CD44 KO cells migrated faster despite reduced contractility. (a) Cell spread area remained unaffected as a result of exogenous HA or a sequential exposure to HYAL+HA in both serum-starved WT (black bars) and CD44 KO (white bars) fibroblast areas. (b) For PDL WT cells, traction forces significantly increased in the presence of both exogenous HA (P = 0.026) or the combination of HYAL+HA (P = 0.026) compared to the untreated WT. However, CD44 KO cells were unaffected by the presence of exogenous HA in either conditions. Finally, no statistical difference was observed in traction force between CD44 KO and WT cells. However, both CD44 KO cells treated with exogenous HA (P = 0.025) and the sequential combination of HYAL+HA (P = 8.03e-3) appeared significantly less contractile than their WT counterparts. (c) For migration, PDL WT cells in the presence of exogenous HA (P = 0.026) or the sequential combination of HYAL+HA (P = 0.029) appeared less migratory than the WT control cells.

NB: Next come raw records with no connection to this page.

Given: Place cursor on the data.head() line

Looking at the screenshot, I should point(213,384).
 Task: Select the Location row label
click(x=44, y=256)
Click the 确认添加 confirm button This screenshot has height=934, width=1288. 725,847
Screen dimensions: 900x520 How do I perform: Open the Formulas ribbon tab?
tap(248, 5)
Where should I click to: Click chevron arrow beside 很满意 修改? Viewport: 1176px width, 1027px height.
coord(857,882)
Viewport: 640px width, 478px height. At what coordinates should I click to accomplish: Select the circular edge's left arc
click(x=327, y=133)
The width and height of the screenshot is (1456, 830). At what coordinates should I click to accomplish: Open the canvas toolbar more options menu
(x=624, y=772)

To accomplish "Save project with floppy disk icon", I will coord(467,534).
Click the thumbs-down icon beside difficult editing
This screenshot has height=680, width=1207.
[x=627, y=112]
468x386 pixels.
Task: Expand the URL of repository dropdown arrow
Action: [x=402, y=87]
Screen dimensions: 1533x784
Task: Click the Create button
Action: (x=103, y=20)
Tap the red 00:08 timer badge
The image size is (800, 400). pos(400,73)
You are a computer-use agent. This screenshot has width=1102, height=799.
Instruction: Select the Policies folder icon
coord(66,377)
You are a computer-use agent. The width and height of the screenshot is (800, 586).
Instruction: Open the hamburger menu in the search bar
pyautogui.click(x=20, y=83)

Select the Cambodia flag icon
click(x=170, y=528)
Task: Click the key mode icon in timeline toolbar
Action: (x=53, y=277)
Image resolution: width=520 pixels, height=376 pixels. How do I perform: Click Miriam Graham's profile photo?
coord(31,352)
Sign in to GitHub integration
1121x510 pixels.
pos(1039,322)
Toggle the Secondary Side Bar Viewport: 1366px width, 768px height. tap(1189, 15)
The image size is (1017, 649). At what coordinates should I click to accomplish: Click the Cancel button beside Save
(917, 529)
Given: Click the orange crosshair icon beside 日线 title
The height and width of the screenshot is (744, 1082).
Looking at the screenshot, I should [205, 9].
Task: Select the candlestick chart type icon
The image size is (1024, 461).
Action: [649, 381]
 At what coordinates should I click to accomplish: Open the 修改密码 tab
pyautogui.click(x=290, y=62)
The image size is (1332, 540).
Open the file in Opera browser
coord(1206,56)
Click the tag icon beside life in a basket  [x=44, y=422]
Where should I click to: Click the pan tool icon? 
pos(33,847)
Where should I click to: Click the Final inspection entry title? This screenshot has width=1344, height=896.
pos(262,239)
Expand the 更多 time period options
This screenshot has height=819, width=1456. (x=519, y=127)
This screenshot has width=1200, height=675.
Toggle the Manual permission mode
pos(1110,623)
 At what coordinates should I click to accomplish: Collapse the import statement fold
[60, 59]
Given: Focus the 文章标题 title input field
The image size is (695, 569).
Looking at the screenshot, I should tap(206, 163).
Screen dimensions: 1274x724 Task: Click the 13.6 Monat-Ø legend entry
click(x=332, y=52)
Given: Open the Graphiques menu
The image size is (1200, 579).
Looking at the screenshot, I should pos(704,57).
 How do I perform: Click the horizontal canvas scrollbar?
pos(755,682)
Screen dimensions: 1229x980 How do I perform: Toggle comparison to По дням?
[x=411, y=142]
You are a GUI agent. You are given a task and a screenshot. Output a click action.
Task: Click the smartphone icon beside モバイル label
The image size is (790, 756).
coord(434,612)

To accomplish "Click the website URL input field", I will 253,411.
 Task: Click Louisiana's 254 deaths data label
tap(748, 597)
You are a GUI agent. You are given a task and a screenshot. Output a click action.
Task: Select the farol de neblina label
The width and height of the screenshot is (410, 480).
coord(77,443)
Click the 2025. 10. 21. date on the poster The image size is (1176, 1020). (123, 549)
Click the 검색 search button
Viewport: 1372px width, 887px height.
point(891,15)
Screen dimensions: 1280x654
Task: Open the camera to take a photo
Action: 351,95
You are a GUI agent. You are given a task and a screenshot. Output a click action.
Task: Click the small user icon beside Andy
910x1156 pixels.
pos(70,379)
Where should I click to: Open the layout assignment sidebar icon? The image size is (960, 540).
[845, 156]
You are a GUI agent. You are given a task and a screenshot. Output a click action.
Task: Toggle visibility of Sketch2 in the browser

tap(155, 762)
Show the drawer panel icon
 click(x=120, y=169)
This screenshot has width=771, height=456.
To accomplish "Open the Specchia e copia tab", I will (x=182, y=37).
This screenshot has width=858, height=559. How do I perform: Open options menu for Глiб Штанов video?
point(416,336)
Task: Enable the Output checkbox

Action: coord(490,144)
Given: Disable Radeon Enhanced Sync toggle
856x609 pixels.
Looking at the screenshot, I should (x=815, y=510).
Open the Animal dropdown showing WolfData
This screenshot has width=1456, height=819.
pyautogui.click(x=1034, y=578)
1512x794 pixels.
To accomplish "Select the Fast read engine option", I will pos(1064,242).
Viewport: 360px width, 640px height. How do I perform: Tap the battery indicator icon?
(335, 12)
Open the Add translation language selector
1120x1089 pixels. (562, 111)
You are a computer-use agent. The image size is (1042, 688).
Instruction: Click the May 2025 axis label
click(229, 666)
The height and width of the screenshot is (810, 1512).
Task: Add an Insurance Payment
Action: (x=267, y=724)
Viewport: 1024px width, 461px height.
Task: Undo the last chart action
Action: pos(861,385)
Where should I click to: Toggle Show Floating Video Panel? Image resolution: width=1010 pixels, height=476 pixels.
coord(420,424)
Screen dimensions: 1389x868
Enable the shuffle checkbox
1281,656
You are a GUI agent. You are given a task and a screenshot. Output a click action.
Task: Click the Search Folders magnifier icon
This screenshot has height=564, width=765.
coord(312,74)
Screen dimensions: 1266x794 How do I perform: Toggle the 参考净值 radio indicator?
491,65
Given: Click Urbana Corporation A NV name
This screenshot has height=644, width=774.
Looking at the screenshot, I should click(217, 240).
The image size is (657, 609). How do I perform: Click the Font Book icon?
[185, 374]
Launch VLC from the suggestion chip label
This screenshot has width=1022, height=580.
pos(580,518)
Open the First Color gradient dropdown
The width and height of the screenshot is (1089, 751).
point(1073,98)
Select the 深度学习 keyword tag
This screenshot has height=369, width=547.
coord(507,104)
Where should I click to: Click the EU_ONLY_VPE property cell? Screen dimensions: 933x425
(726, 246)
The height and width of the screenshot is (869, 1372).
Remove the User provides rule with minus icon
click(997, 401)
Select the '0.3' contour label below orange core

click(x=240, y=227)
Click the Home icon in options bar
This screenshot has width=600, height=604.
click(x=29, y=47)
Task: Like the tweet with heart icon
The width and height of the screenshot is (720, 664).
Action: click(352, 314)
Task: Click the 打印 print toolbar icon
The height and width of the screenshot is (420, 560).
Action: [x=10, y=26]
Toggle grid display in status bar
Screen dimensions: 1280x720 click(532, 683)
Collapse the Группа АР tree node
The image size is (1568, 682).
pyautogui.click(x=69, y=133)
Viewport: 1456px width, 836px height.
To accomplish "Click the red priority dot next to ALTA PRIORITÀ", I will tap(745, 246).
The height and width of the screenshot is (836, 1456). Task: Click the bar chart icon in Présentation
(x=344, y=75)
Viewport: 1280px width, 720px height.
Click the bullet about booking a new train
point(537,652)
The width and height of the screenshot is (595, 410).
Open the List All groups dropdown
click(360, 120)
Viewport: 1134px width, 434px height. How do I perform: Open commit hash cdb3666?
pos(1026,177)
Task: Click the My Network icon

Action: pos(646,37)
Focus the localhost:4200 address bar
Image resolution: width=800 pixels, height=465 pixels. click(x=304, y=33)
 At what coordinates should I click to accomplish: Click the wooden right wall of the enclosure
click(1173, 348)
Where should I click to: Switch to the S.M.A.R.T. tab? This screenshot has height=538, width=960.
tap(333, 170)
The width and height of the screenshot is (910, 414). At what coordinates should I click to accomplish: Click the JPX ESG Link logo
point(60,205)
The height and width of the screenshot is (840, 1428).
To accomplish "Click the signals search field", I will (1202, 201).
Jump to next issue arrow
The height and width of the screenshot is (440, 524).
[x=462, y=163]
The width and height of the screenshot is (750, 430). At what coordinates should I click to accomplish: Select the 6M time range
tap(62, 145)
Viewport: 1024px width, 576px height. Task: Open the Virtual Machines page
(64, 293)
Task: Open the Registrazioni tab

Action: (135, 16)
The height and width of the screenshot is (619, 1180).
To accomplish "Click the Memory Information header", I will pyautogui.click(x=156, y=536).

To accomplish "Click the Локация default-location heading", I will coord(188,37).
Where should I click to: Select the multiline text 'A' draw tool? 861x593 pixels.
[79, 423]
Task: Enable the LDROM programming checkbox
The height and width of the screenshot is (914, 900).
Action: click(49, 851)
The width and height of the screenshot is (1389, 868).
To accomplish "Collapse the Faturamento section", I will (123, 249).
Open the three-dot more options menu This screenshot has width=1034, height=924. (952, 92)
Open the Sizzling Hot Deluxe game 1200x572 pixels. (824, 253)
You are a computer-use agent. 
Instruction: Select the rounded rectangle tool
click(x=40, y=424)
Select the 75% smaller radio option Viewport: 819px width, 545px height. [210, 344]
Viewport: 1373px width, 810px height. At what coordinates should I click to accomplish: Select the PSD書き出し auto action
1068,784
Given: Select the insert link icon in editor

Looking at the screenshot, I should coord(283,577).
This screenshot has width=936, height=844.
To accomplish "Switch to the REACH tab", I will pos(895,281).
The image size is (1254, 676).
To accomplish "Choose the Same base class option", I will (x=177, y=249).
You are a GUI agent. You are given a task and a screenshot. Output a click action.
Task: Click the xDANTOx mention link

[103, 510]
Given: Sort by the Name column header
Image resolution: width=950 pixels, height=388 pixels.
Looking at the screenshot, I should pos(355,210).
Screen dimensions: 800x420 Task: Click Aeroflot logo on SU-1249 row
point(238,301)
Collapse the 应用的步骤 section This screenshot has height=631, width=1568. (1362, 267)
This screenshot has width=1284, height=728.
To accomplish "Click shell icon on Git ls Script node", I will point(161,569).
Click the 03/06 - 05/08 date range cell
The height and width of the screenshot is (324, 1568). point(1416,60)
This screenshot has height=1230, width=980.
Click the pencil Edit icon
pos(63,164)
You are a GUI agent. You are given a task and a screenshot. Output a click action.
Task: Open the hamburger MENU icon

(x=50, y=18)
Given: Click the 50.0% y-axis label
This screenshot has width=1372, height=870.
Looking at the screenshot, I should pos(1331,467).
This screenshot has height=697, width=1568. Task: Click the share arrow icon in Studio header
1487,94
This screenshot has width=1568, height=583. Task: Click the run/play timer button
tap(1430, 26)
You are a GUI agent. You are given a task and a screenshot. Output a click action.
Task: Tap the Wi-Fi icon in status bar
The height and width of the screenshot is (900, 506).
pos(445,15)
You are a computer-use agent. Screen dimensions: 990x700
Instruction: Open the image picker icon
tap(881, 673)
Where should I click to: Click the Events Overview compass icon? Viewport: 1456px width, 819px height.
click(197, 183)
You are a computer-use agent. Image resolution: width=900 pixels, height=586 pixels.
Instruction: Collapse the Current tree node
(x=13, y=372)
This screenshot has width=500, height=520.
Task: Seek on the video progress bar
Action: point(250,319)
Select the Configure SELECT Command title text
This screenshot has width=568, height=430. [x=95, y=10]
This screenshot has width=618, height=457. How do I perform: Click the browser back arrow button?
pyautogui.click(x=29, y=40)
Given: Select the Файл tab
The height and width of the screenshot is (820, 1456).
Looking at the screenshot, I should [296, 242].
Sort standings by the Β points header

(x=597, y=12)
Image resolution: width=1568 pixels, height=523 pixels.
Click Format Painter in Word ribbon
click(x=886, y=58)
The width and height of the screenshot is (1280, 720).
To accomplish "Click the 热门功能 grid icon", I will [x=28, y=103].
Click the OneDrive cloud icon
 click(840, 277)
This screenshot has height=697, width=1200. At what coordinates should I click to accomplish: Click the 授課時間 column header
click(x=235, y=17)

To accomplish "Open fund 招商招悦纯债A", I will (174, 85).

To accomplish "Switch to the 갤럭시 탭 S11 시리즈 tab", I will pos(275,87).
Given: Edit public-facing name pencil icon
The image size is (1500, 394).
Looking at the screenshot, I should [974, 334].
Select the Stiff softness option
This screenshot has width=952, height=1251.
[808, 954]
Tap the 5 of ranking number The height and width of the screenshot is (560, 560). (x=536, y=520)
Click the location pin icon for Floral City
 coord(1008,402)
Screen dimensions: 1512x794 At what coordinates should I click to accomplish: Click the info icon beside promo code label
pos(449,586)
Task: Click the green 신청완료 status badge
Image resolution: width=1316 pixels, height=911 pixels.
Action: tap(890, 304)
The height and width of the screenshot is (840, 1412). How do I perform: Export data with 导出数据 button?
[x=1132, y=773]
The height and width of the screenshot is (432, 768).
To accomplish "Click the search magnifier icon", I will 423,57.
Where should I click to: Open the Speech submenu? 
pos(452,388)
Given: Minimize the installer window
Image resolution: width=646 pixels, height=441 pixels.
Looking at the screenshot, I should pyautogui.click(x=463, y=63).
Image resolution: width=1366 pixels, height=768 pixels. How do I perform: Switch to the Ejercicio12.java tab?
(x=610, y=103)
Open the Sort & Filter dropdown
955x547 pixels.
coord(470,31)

However, CD44 KO cells appeared significantly more migratory regardless of exogenous stimulation with HA or HYAL+HA. Furthermore, when comparing CD44 KO to WT cells, we found no statistical difference in migration speed between CD44 KO cells compared to WT. However, CD44 KO cells treated with exogenous HA (P = 0.022) or the sequential combination of HYAL+HA (P = 0.010) appeared more migratory than their WT counterparts. Data shown as average ± SEM from three experimental replicates (Table S1). Asterisk indicates P < 0.05 (one-way ANOVA with a Bonferroni’s and Fischer post-hoc adjustment).